This panel described some of the innovations the panelists have found in libraries and how they find new ones.
Brian Pichman, Director of Strategic Innovation for the Evolve Project, goes to conferences outside the library field such as the Consumer Electronics Show, TechFest, and maker fairs, and talks to people about libraries. He asks exhibitors if they have thought about working with libraries and has found that many of them are shocked that a librarian is attending that conference. So he is promoting libraries as well as finding new technologies that drive the biggest innovations in libraries. Two of the best toys he has seen that libraries could use are WonderWorks to teach programming, and OzoBot, in which the user draws on paper and a robot traces what was drawn, thus energizing artistic people and introducing them to coding.

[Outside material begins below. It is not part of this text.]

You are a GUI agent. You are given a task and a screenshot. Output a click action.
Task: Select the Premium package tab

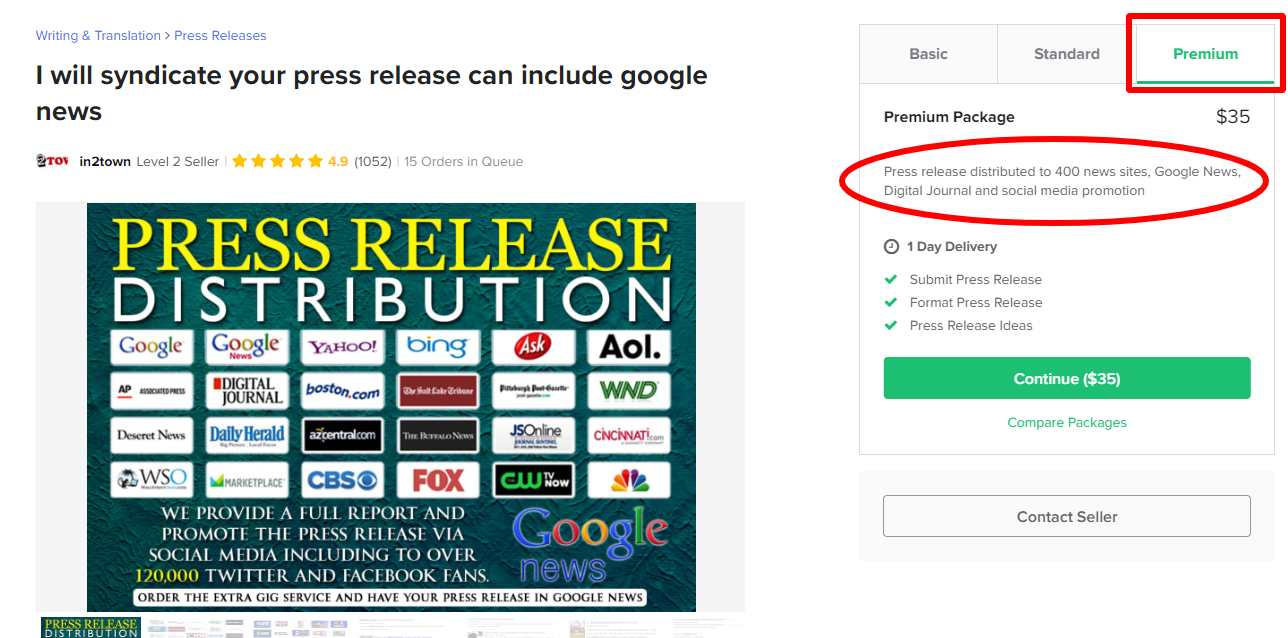click(x=1205, y=54)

Rudy Leon, from the University of North Carolina (UNC) at Wilmington, browses SkyMall catalogs on airplanes, finds products that would be appropriate to use in the library, then suggests acquiring them to her library director. She also visited the Taylor Family Digital Library in Calgary (which she said is “very amazing”) and saw 3 innovations to help academic libraries:
- A digitization wall that can be operated as multiple screens or a single big one to allow researchers to look closely at their data. They can digitize maps or study watermarks and fiber of paper.
- A digital globe for humanities classes on which data such as maps or weather patterns can be displayed.
- A scanning station to digitize maps, cataloging and display the as they are scanned. Users can print copies of scanned material and take it with them for further study.
All meeting rooms in the UNC library have glass walls. Meeting participants often use the walls as whiteboards (keeping permanent markers out of the room!), which makes peoples’ work literally transparent.
Leon also suggested that instead of checking out a book about something such as a craft, the library have kits available to borrow so that a user can try it and decide if they want to make a long-term investment and buy the equipment.
Alexandra Zealand, Web Editor and Producer at the Arlington (MA) Public Library, uses Meetup (not a free service) for promoting events among a the online community. She has found it to be a useful tool to announce programs that library wants to attract people to. One can put classes on meetup, and the system will send reminders or cancellation notices to a list of email addresses. In addition, users can talk to each other, make arrangements to get together outside the class, etc. The library has control of what happens on its Meetup, so inappropriate messages, etc. can be deleted. It is also possible to take group photos and upload them to Meetup, which gives proof of who attended.
Libraries are a place for do-it-yourself activities and tool lending. For example, a private tool lending library in Somerville MA lends tools. “Fixit fairs” help people repair things. The Arlington library had a fixit fair and started a garden tool lending library based on this model–you bring your stuff, our experts will help you fix it.
David Lee King, Digital Services Director at the Topeka & Shawnee County (KS) Public Library and author of Face2Face (Information Today, 2012), discussed privacy. Some large companies (i.e. Target, Home Depot) have been hacked. Social media is not private even if settings are set to private. The Tor network for web traffic enables anonymous communication using encrypting and blind routing messages through a blind network. It is not completely anonymous, but it is more private than most library networks. Other organizations working on privacy include the Library Freedom Project, and a LITA interest group on privacy. The National Information Standards Organization (NISO) is working on privacy standards. King suggested talking to vendors about privacy and how they do it, holding classes on privacy, and telling people what to do when they are using open Wi-Fi networks.